All will be filling bookstores between now and Thanksgiving, in what is traditionally publishing's heaviest season. "It's raised the bar for everyone in the business, at the most crucial time of the year," said Sandi Mendelson, a veteran book publicist in New York.

The exposure publishers like best -- a TV appearance for an author -- is less of an option, according to David Rosenthal, executive vice president and publisher of Simon & Schuster. "There are too many new books to fill these slots on news, cable and magazine shows," he said. "So you have to think outside the box."

At Simon & Schuster, for example, publicists and marketing directors have been reaching out to bloggers to boost Robert Harris' political thriller "Imperium: A Novel of Ancient Rome."

"This isn't something I was doing a year ago, but I think it's a huge opportunity for us now," said marketing director Leah Wasielewski. "I got a fantastic response from some bloggers, and it makes sense because this approach allows us to target consumers directly and gauge their interest. You go right to the source."

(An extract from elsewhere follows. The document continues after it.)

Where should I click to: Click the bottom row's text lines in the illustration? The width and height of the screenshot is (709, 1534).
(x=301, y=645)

Among the sites that Wasielewski contacted were Bread and Circuses (http://adrianmurdoch. circuses), which deals with the later Roman empire; Prettier than Napoleon (, a blog on literary and legal issues; and Mental Multivitamin ( a literary site. All three generated reviews of "Imperium," she said.

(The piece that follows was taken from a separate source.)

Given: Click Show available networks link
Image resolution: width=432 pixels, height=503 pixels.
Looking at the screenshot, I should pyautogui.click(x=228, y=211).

But while many authors routinely use the Internet to communicate with their fan base through personal blogs and websites, some publishing executives, such as Daniel Menaker, editor-in-chief of the Random House Publishing Group, are just now beginning to understand the medium. "For me the Web is like a teenager's room," Menaker said. "It can be very messy, and you don't quite know how to bring order to it. But you can't ignore it. You have to deal with it."

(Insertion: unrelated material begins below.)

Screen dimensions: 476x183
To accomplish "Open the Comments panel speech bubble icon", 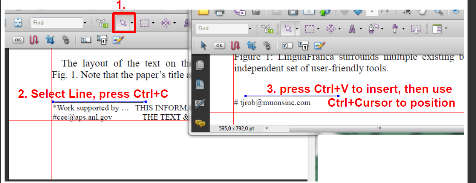I will pyautogui.click(x=200, y=123).
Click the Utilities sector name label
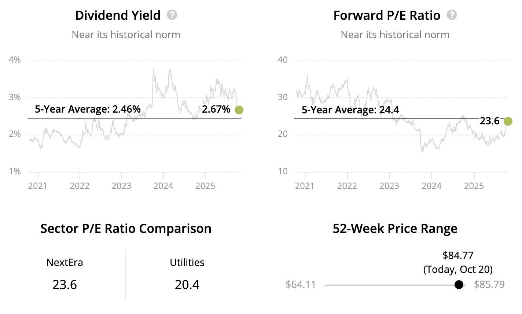Viewport: 522px width, 314px height. pyautogui.click(x=187, y=263)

Of course, the big fall books will still have to be promoted the old-fashioned way. The Random House marketing campaign for Frazier's "Thirteen Moons," for example, includes heavy newspaper, magazine and broadcast advertising, plus a retro-feeling book tour during which the author -- by choice -- will be driving to about 15 cities in the South and Midwest.

Other authors whose names are not as recognizable will probably be scrambling to get whatever scraps of publicity they can. And while the bounty of new titles could generate more traffic in bookstores, publishers realize they may well pay a price for putting so much out there.

"It's a double-edged sword," Menaker said. "I think lots of people will come into the stores to buy one book, and then maybe buy another. But they won't buy 10."

Some observers wonder if publishers -- eager to boost profits in what has been a financially lackluster year -- have miscalculated and flooded the stores with too much. Nowadays, big books open like Hollywood movies, with on-sale dates planned months in advance. Publishers choose those dates carefully, hoping to avoid competition with similar fiction and nonfiction books from rival houses.